A couple of Terminator veterans have teamed up for a new action movie that...well, it isn't going to live up to the status of James Cameron's sci-fi classic but it's still worth checking out. Terminator 3 director Jonathan Mostow and Terminator Salvation star Sam Worthington have delivered a solid if incredibly familiar hitman flick in The Hunter's Prayer. While we haven't seen a ton from Mostow lately (his last movie was 2009's Surrogates), Worthington has kept pretty busy as a lower-tier actor, far beneath his station as the main guy of the highest-grossing movie of all-time (Avatar). But The Hunter's Prayer is a reminder that when given the right material and directorial guidance he is a more than capable action lead.

Stop me if you've heard this before: A hitman is hired to kill a young, female target, only to have second thoughts upon seeing her. Instead he becomes her protector against the forces that want her dead. Been there, done that. We've all seen it, but that doesn't mean a solid director can't make something entertaining out of it.
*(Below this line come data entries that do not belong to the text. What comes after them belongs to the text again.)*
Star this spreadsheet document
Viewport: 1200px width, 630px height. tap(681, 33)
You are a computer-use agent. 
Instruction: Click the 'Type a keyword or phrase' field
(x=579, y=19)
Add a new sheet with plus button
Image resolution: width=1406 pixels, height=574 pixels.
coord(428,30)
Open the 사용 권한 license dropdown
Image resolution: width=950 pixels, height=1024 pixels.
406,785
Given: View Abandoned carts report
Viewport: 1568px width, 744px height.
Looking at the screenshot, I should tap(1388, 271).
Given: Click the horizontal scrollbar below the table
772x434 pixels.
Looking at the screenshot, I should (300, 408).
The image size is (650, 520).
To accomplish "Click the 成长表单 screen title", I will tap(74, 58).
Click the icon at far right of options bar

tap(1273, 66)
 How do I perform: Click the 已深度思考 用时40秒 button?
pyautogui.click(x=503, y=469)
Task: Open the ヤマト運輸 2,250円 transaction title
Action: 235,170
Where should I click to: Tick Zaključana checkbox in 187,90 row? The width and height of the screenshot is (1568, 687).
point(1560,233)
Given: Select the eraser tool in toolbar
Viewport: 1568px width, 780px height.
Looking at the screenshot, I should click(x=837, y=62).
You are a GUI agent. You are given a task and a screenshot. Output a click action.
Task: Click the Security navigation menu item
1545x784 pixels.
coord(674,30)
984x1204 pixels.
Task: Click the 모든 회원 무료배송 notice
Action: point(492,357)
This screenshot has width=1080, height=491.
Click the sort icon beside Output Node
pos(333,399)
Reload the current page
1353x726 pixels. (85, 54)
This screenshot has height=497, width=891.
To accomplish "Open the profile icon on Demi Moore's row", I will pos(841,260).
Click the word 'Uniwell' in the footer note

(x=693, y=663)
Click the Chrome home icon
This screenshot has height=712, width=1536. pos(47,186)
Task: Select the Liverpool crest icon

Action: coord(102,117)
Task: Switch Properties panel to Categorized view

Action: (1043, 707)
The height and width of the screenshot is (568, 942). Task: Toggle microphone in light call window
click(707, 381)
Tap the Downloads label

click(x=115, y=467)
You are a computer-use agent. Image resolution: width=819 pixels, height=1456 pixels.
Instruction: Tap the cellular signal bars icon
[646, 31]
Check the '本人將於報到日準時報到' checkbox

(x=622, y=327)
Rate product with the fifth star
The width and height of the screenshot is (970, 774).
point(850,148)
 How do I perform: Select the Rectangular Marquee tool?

Clocking in at a lean 90-minutes, The Hunter's Prayer doesn't waste much time. A girl's parents are quickly killed by a lone assassin, setting off a chain of events that find hired gun Stephen Lucas (Worthington) tracking down their wayward daughter Sarah (Odeya Rush) in Switzerland, just as she comes under fire at a swanky nightclub.

The Hunter's Prayer is essentially a "Hey, don't forget us!" from both Worthington and Mostow, as they show off their best qualities. Mostow still choreographs a thrilling action sequence, with plenty of brutal gun fights, car chases, and brawls throughout Europe. Worthington can still play the tortured hero very well when he wants to, and in this case he has the added burden of Lucas being a heroin addict whose addiction becomes a serious liability to Sarah's safety. His enemies, played by Allen Leech and Amy Landecker in corny villain performances that don't work at all, are quick to capitalize on Lucas' personal demons. Rush, who was last seen in the Goosebumps movie, gives an understated performance, refusing to sensationalize Sarah's fear. Between she and Worthington they don't share much dialogue, so much of their communication is through body language and it works.

The screenplay is sparse but effective, not surprising when you have Oren Moverman (Love & Mercy, The Messenger) as one of the screenwriters, and The Hunter's Prayer moves along at a strong clip. Its biggest drawback is that it isn't terribly creative, as in not really creative at all. While not doing anything special for the hitman genre, it can scratch the right itch if you're looking for a no-frills actioner.